SHEN ZHOU[CHEN TCHEOU](1427-1509)
Imitation et création
La plus grande partie de sa jeunesse fut sans doute consacrée aux études littéraires (Shen Zhou est un excellent poète) ; sa formation de peintre, lente et approfondie, fut peut-être plus tardive (la plus ancienne œuvre datée que nous connaissions de lui fut peinte à l'âge de trente-sept ans). Initié à la peinture par son père et par son oncle, il étudia d'abord les œuvres des Anciens (Tang, Cinq Dynasties et Song du Nord), et puis il copia nombre des grands aînés de l'époque Yuan : Huang Gongwang, Ni Zan, Wang Meng et Wu Zhen ; ceux-ci exercèrent sur lui une influence décisive et lui fournirent une constante source d'inspiration. Shen Zhou est un artiste prodigieusement cultivé, capable de paraphraser les modèles les plus variés et disposant d'un registre de styles d'une déconcertante diversité. Jusqu'à la fin de sa vie, il ne cessera de copier les maîtres ; mais en même temps, il est bien plus qu'un érudit ou un éclectique : sa profonde intelligence des Anciens et la vitalité même de son tempérament lui permettent d'assimiler, de maîtriser ses modèles, et d'en extraire un aliment pour sa propre création. Il se sert des Anciens comme les Anciens se servaient de la nature. Chez lui, l'imitation n'est jamais une copie littérale, mais une création au second degré (pensons par exemple aux copies de Rubens par Delacroix, ou de Delacroix par Van Gogh) – et une création intellectuellement enrichie par le jugement et l'analyse que l'artiste porte sur ses devanciers en utilisant leur système plastique, subtilement détourné de son objet originel.

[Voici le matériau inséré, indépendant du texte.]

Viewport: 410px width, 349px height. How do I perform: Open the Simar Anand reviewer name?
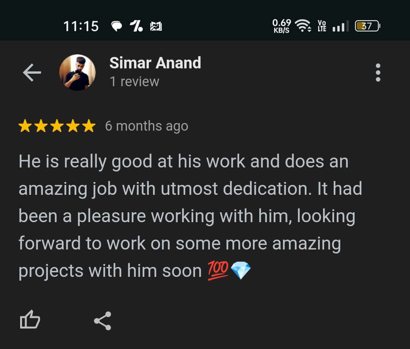point(155,63)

Un exemple éloquent de la liberté avec laquelle Shen Zhou parvient à exprimer une vision personnelle à travers des formes empruntées, en faisant de l'imitation un tremplin pour la création, nous est fourni par sa vue monumentale du mont Lu. Dans cette œuvre qui date du début de sa maturité (1467), l'artiste s'est inspiré de Wang Meng pour le traitement des rochers, le jeu des « rides » et le développement tourbillonnant des formes ; mais le procédé expressionniste du maître Yuan est employé ici au service d'une vision symbolique et subtilement archaïsante (tels les pics des Cinq Vieillards juxtaposés comme cinq pierres levées dans le coin supérieur droit). Le mouvement baroque emprunté à Wang Meng, au lieu de tournoyer sans attaches comme dans la plupart des compositions hautes et étroites de cet artiste, s'appuie ici sur une large assise, et une construction d'une majestueuse stabilité s'érige sous cette agitation. Dans cette œuvre, Shen Zhou réalise le double paradoxe de renouer, à travers l'expressionnisme lyrique et subjectif de Wang Meng, avec la grande vision universaliste du paysage classique et de rejoindre, par le biais d'une complexe élaboration formelle, le souffle cosmique des monts et des eaux que les Anciens quêtaient directement au sein de la nature. Il réussit ainsi à donner de l'antique conception mystique de la montagne un symbole neuf et efficace, et il restaure l'art du paysage dans sa monumentalité originelle.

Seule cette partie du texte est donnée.